⬤ Pew Research Center has released a report on how Americans view artificial intelligence in daily life. The findings expose a sharp divide between expert and public opinion: 56% of AI experts expect the technology to deliver positive societal impact, while just 17% of the general public agrees. Despite rapid progress in the field, confidence in AI's long-term benefits remains limited for most Americans.
⬤ Public concern about AI has grown steadily. In 2025, 50% of U.S. adults say they feel more concerned than excited about AI, up from 37% in 2021. Over the same period, those who are more excited than concerned dropped from 18% to just 10%. Another 38% report mixed feelings, saying they feel equally excited and concerned about AI's expanding role in society.

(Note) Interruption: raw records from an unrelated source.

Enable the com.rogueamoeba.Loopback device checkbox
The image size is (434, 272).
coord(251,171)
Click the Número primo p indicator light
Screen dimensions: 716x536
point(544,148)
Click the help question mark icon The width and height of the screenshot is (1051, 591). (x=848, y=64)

Despite rapid technological progress, confidence in AI's long-term benefits remains limited among many Americans.
⬤ Workplace adoption is growing: 21% of adults now say they use AI tools at work, reflecting how embedded these technologies have become in professional workflows. At the same time, concerns around education are mounting. About 60% of students aged 13 to 17 report that classmates use AI chatbots to complete or bypass school assignments, and roughly one-third say such cheating happens frequently.

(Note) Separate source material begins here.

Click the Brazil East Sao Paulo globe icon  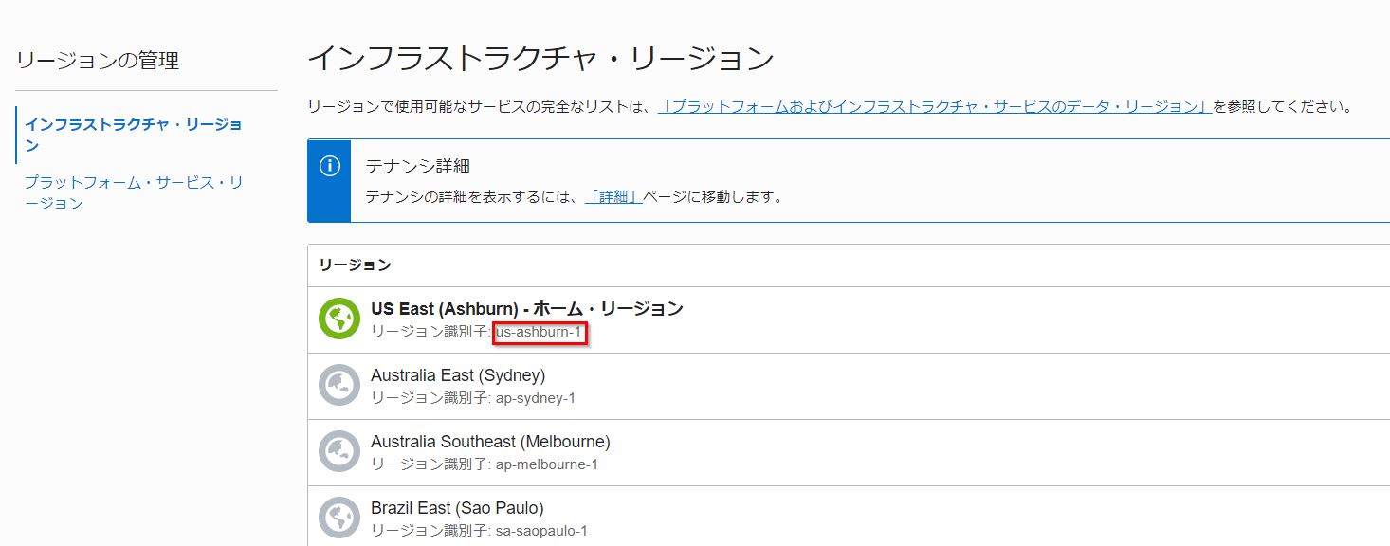[339, 518]
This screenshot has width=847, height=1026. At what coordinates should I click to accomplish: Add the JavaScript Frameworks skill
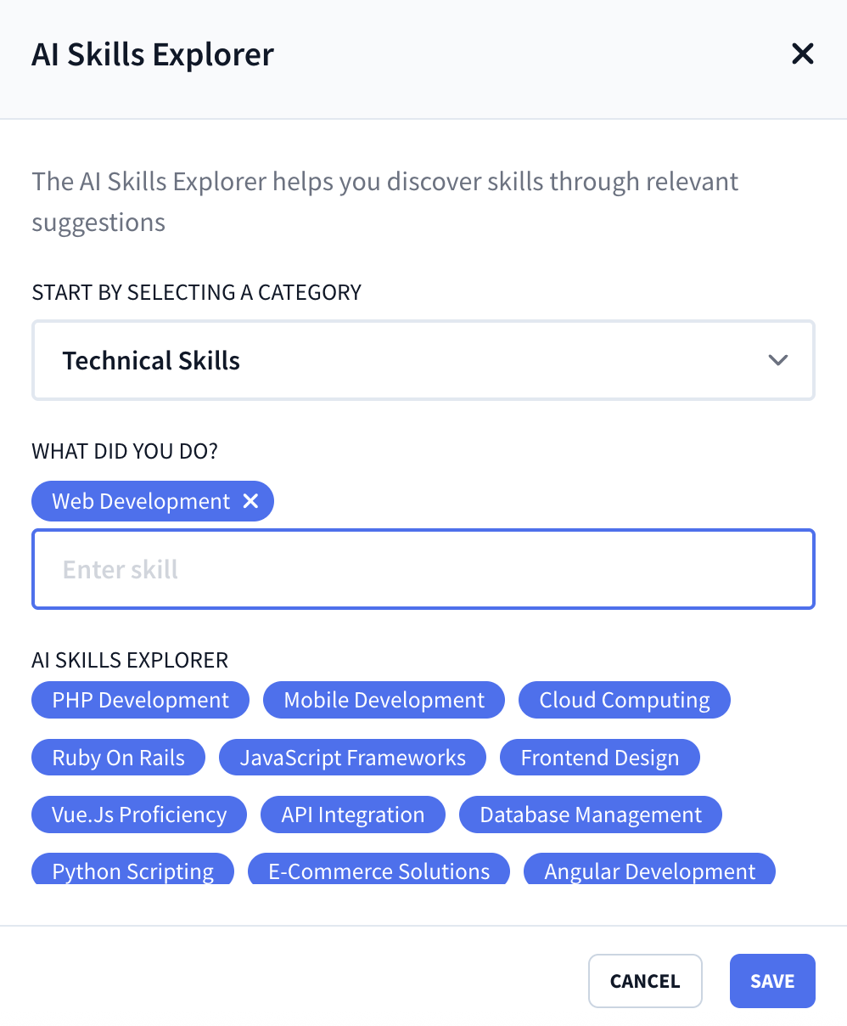point(352,757)
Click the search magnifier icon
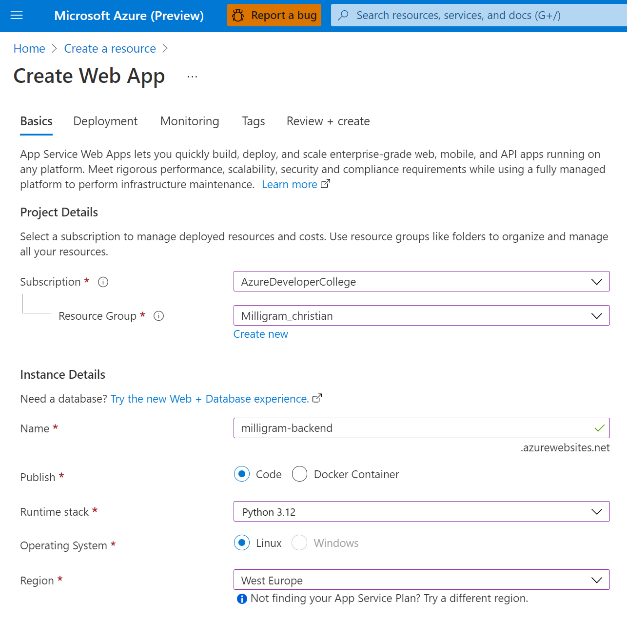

⬤ The broader public debate reflects AI's rapid spread across industries and consumer platforms. How sentiment evolves may shape government regulation, transparency standards, and responsible deployment frameworks going forward. Recent developments underscore this acceleration: IBM's Agent Memory System boosted task success by 149%, and GPT-5.2 hit 33% on LiveCodeBench Pro, arriving five years ahead of 2030 expert predictions - all signs that AI capabilities are reshaping global adoption faster than public trust can keep pace.